Overview

This page shows a brief overview of (on-line) databases including a short description about the kind of information they contain.

The Language Typology Resource Center lists eight on-line databases and a few others. It is a European collaboration which not only collects data but also wants to stimulate the exchange of knowledge and experience within the linguistic community and the development of standards for databases. On the website of the LTCR you can find typological databases, corpora and tools needed for building them. For every database there is either a direct link to the database or a query form available. We will discuss some of the databases here plus some that are not listed on the LTRC site.

The Surrey Database of Agreement from the Surrey Morphology Group includes information from 15 languages. The following citation is included in their Theoretical Assumptions and gives a good first impression what agreement actually is about:

"The term agreement commonly refers to some systematic covariance between a semantic or formal property of one element and a formal property of another. For example, adjectives may take some formal indication of the number and gender of the noun they modify." (Steele 1978: 610)

The site also provides in documentation about how to make queries (including short descriptions of the most important linguistic expressions) and how to interpret the resulting information.

§ Objective 1
In the database overview, how many languages does the Surrey Database of Agreement cover?
§ Objective 2
Using the database overview, explain in one to three sentences why the Steele citation is included in the part about the Surrey Database of Agreement.
§ Objective 3
Continue the database overview past its last sentence, in keeping with what it has covered so far.

§ Dataset section
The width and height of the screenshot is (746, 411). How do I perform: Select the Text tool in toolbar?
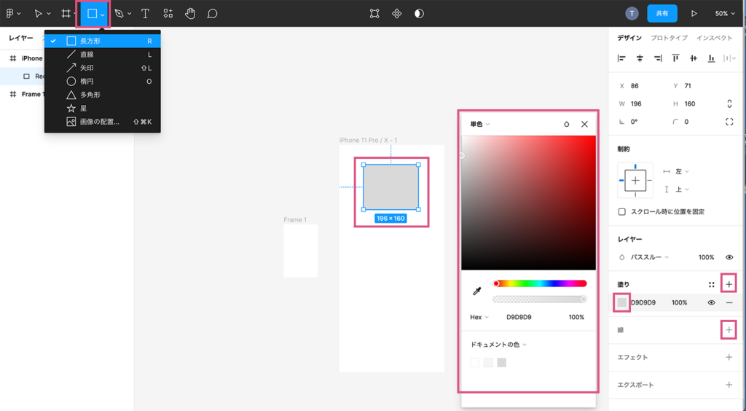click(x=146, y=13)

§ Task output 1
It covers 15 languages.

§ Task output 2
The citation is included because it gives a good first impression of what agreement is. It describes agreement as a systematic covariance between a semantic or formal property of one element and a formal property of another, for example adjectives showing the number and gender of the noun they modify.

§ Task output 3
The Surrey Morphology Group has built four other databases that are on-line browsable:

Most of the Surrey databases have the same sort of interface. The first two are of course highly related to each other; they both deal with syncretism although the second focuses on person syncretism. Syncretism occurs when two or more functions are represented by the same morphological form. For example the lopen ('walk') is the inflectional form for 1st, 2nd and 3rd person plural. Next to person syncretism you can search the 'all type' database for number, case, gender, tense, mood, voice, aspect and definiteness. Syntax, semantics and word class can be considered to play a role as well.
If you visit the homepage of the Suppletion Database, you will immediately encounter a clear definition of 'suppletion' which makes it rather redundant to repeat it here. The Deponency Database categorizes "mismatches between the apparent morphosyntactic value of a morphological form and its actual value in a given syntactic context."

Ethnologue (SIL) covers more than 6,000 languages. In the Introduction a short historical description shows the start and development of the catalogue. In the catalogue itself you find information about languages, dialects, language families, language regions, populations including their statistics. Also geological, ecological, religious background information and more.. The information can be found either by clicking a region an the map or by browsing the database.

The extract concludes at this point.